Section 0: Introduction

In this page, no information is provided about multiexpFD, the graphic user interface for moments. Only the text-based version of the program is described. This is because a GUI should not require any explanation.

Section 1: Installation

Section 2: Running moments

  1. Write a file with instructions for creating fcn (see section 3)
  2. run:
    moments fcn_file_name [options]
  3. see the results
The file fcn_file_name can be the same used for multiexp, and also the output files are the same. The options are described in section 4. As a general rule, time scales are relative; use always the same time unit (ps for example).

Section 3: FCN file

This file defines the experimental data that we want to analyze. It is made by a sequence of commands. More than one command can be put on a same line, by separating them with a ";". Lines beginning with "#" are considered comments; the text is copied to the stdout when the file is read, and is not processed.
The command can be any of the following.
scale = scale_value
where scale_value is the distance (in ps) from consecutive bins. For example:
scale = 2.44
  • maxdelta = max_delta_value
    The F can be displaced with respect to its IRF. The program looks for the best fit displacing the functions by an amount δ, less than max_delta_value in ps.
  • lambda_corr λ0 c0 c1 c2 ...
    The measured amplitude can be dependent on wave length λ. lambda_corr defines a correction for this. The amplitude will be multiplied by:
    c0 + c1(λ-λ0) + c2*(λ-λ0)2 + ...
    save data "filename"
    The program can output some data on a file. Writing to files is performed when the user calls the standard command at the minuit prompt. But the definition of the file names must be performed in FCN file. data can be graph, tau, gpfile. By default, files are not saved; they are not saved also if file name is a null string "". graph generates a file with one block for each F, with four columns: λ, F value, best fit, IRF. tau contains all the parameter values. gpfile is a gnuplot command file, that can read "tau" and generate a graph with the DAS.
    load decay "filename" [ (from-to) ] lambda time
    load IRF "filename" [ (from-to) ]
    These commands load the F and the IRF. Since each decay can have a different IRF, a load IRF command must be issued before all the load decay" that have that IRF. For example:
    load IRF "irfA.txt"
    load decay "decay1_irfA.txt" 650 100
    load decay "decay2_irfA.txt" 670 100
    load decay "decay3_irfA.txt" 690 100
    load IRF "irfB.txt"
    load decay "decay1_irfB.txt" 650 100
    load decay "decay2_irfB.txt" 670 100
    load decay "decay3_irfB.txt" 690 100

    The first group of decays has been measured with a given setup, and its IRF has been saved as "irfA.txt". Then, a second group of measures has been performed, with a different setup, and its IRF has been saved as "irfB.txt".

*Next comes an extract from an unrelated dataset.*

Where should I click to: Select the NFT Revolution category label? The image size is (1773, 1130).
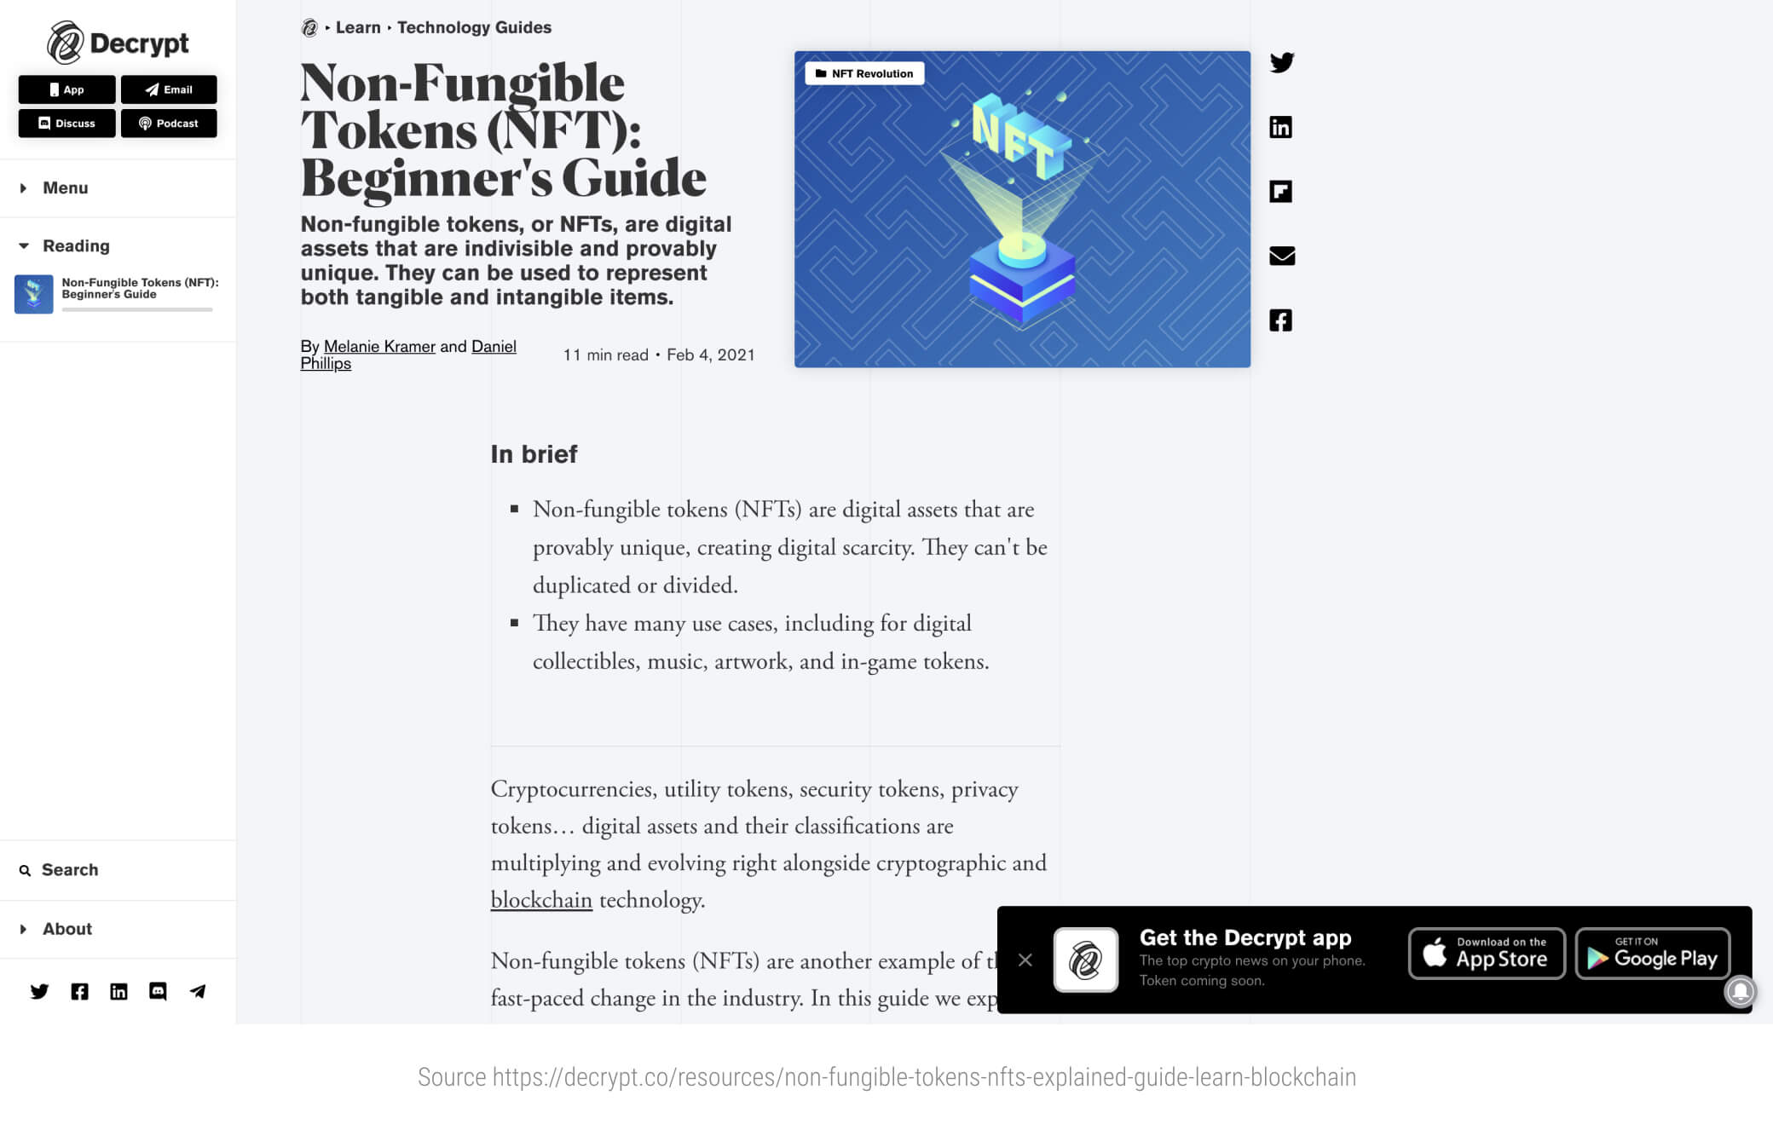[x=863, y=73]
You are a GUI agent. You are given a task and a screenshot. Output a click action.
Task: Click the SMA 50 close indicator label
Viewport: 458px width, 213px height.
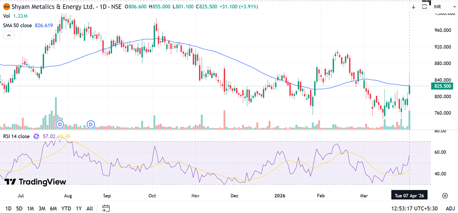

    The (from-to) can be optionally appended to the command, in order to define which lines must be processed.

    For "decay" measurements, "lambda" and "time" must be defined. "lambda" will be used for lambda_corr (if any), while "time" will be used to normalize the resulting A.

    The files with data must contain a column of numbers, representin the counts in each bin. Negative values are excluded from the fit. It's worth noting that a poissonian error is assumed for every count in a bin, and is evaluated as the square root of the counts. So do not normalize or multiply the counts by any amount.

    basename "base_name"
    has effect on all the subsequent load commands. It adds a base name to the file name. For example:
    basename "data/"
    load decay "d1.txt" 680 10
    loads the file "data/d1.txt". This command can be issued anywhere; it has effect until another basename command is issued. To stop the effect of a basename command, use basename ""
    Note: the file names can contain any character different from ". If you want to use the character ", you must type it twice. Example:
    load decay "test"".txt" 680 10

    Section 4: Options

    Moment method requires only a few amount of control parameters. Basically, only the number of τs must be provided by the user. Other parameters can be provided, if necessary: moment index displacement, the τ of the reference decay (IRF), the time constant for exponential depression. All the parameters must be provided by options in the command line:
    -nu N
    use N decays (default: 1)
    -displ N
    moment index displacement = N (default: 0)
    -tauR t
    decay time of the reference = t (default: no correction)
    -depr t
    exponential depression with time constant = t
    moments can scan a range of values of parameters, and put all the results in the output table. All the four parameter can be changed into parameter ranges:
    -Inu Nmin Nmax Nstep
    -Idispl Nmin Nmax Nstep
    -ItauR tmin tmax tstep
    -Idepr tmin tmax tstep
    For example:

    moments fit.fcn -nu 3 -displ 1 -tauR 32.1 -Idepr 200 3000 100

    calculates three τ, with moment index displacement 1, correcting for the decay of the IRF with τR = 32.1ps, and scans the values of the time constant of the exponential depression in the range from 200ps to 3000ps, with steps of 100ps.